#### [KUTIPAN TULISAN]
════

Disiplin Itu Vaksin
Oleh Mustika Sari Yuliastuti
“Disiplin Itu Vaksin”, bukan kata-kata saya, melainkan Bapak Kapolda Jawa Timur, yang saya kutip dari salah satu harian nasional. Bagi saya kata-kata tersebut menarik, terlebih di tengah pandemi, yang sampai dengan saat ini pun belum ada vaksin Covid-19 yang secara resmi ditetapkan dan dirilis oleh WHO.
Mengacu pada pernyataan Bapak Kapolda Jatim, cukup dengan disiplin maka kita dapat mencegah penyebaran virus Covid-19. Namun apakah ini gampang? Tidak.

════

#### [SOAL LATIHAN]
(a) Tentukan apakah setiap pernyataan berikut sesuai dengan tulisan “Disiplin Itu Vaksin”. Jawab ya atau tidak, lalu kutip kata-kata dari tulisan yang menentukan jawaban itu. (i) Ungkapan “Disiplin Itu Vaksin” adalah kata-kata penulis sendiri. (ii) Penulis mengambil ungkapan itu dari salah satu harian nasional. (iii) Penulis menganggap disiplin itu gampang.
(b) Teruskan tulisan “Disiplin Itu Vaksin” mulai dari kalimat terakhirnya.
Baris-baris data di bawah tidak perlu dipakai.

════

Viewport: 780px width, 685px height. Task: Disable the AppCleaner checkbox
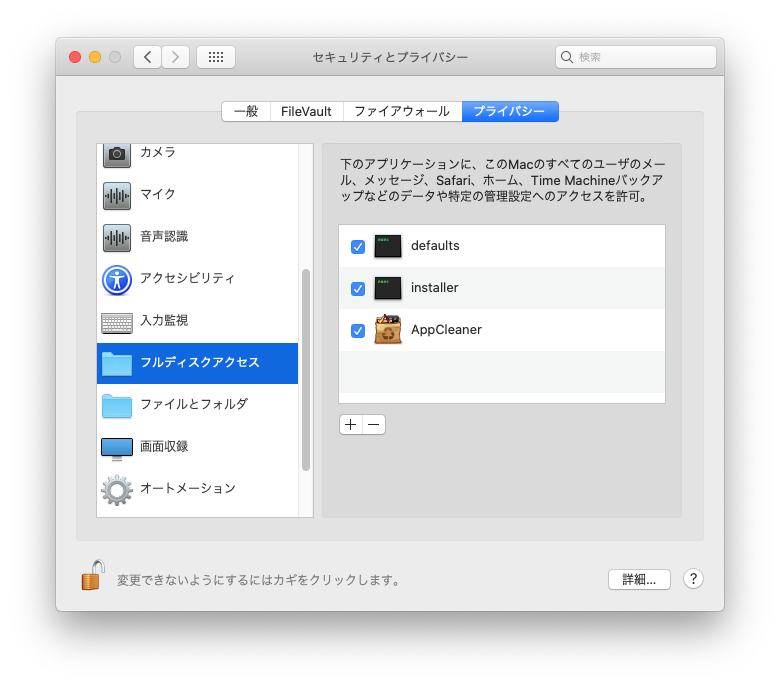point(358,331)
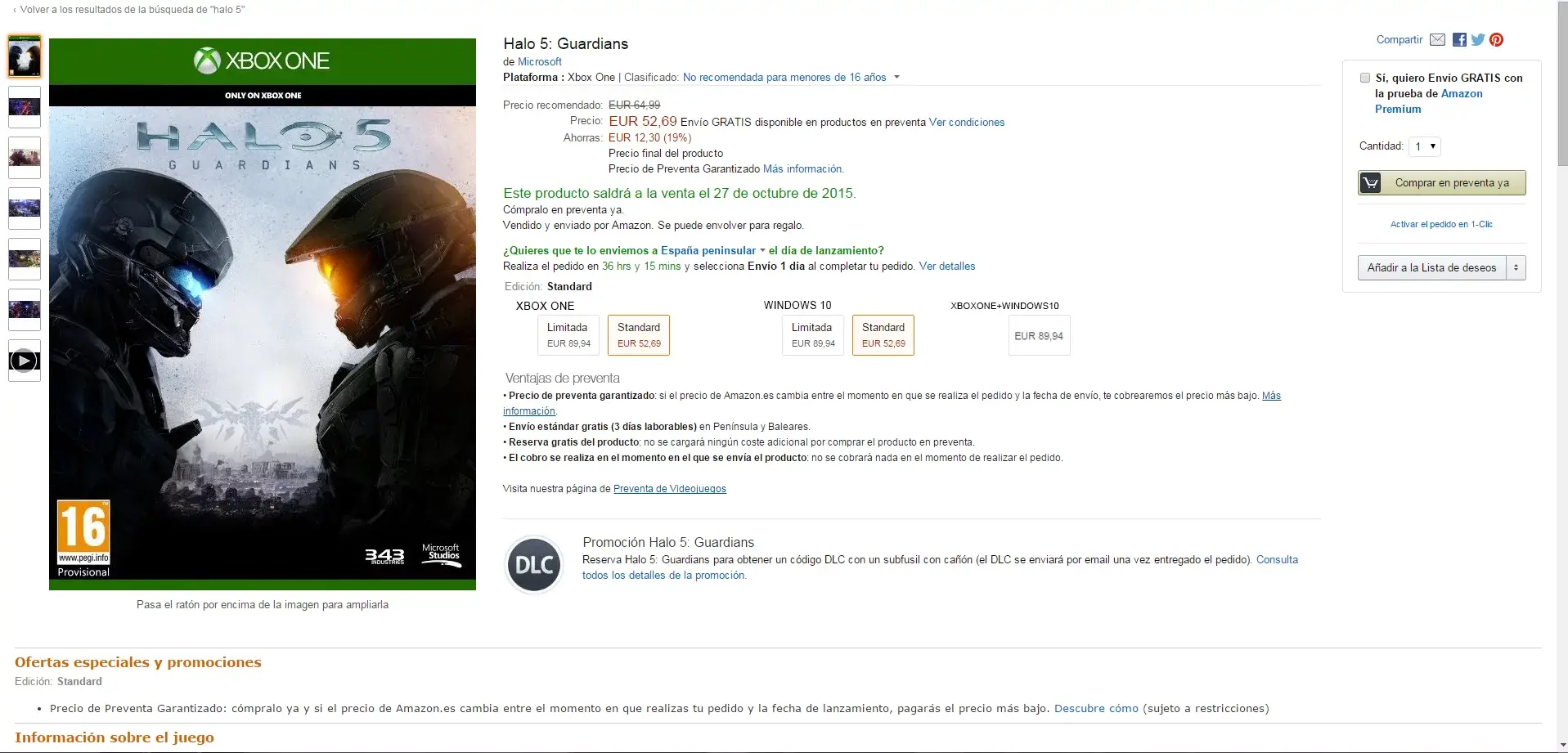
Task: Share on Pinterest icon
Action: click(x=1496, y=39)

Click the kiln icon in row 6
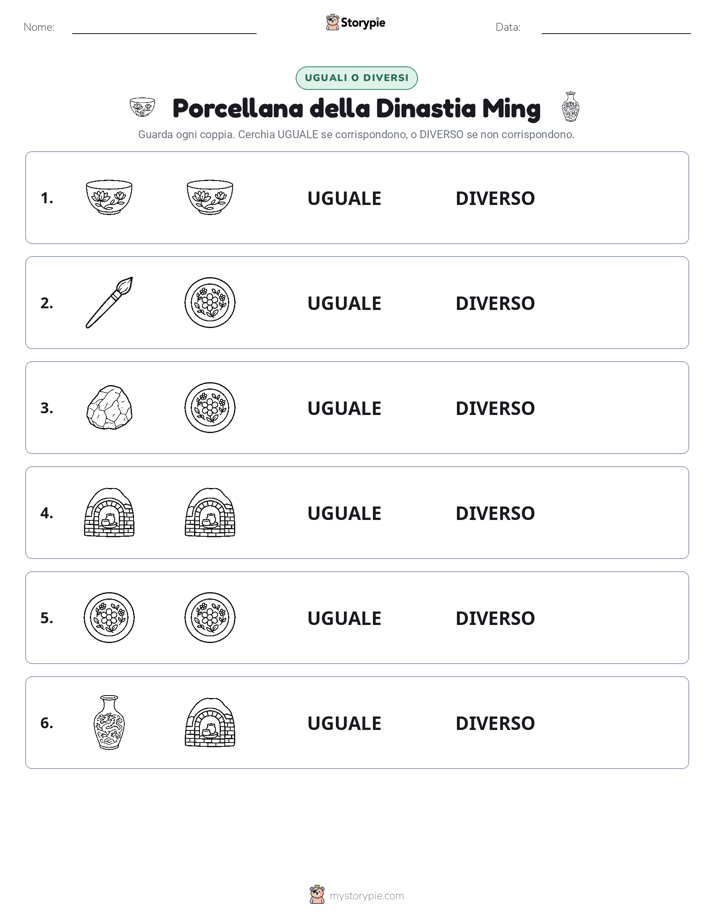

════

#### [DAFTAR JAWABAN]
(a)
(i) Tidak: “bukan kata-kata saya, melainkan Bapak Kapolda Jawa Timur”
(ii) Ya: “yang saya kutip dari salah satu harian nasional”
(iii) Tidak: “Namun apakah ini gampang? Tidak.”

(b)
Saat saya berada di supermarket untuk membeli kebutuhan pokok, salah satu protokol yang harus dipatuhi oleh pengunjung adalah antri sembari jaga jarak bila ingin membayar di kasir. Tetapi, tetap saja ada pengunjung, yang tidak hanya satu dua orang, berdesakan, melanggar batas yang telah ditentukan sehingga petugas keamanan supermarket pun ikut turun tangan mengingatkan.
Sepertinya disiplin jaga jarak merupakan tindakan yang paling sulit dilakukan bila dibandingkan dengan dua tindakan lainnya, yaitu pakai masker dan cuci tangan. Apakah ini dikarenakan oleh fitrah manusia sebagai makhluk sosial? Entahlah… mungkin saja begitu sehingga bergerombol dan berkerumun merupakan kebutuhan yang tidak dapat ditinggalkan. Yang jelas, saya pun setuju bila disipilin adalah vaksin karena tanpa kedisiplinan tinggi, virus akan tersebar ke mana-mana.
Negara-negara yang memiliki tingkat disipilin tinggi pun saat ini sudah mulai melonggarkan masa “karantina”nya karena persebaran sudah dapat dikendalikan, berkat disiplin.
Dari mana datangnya disiplin?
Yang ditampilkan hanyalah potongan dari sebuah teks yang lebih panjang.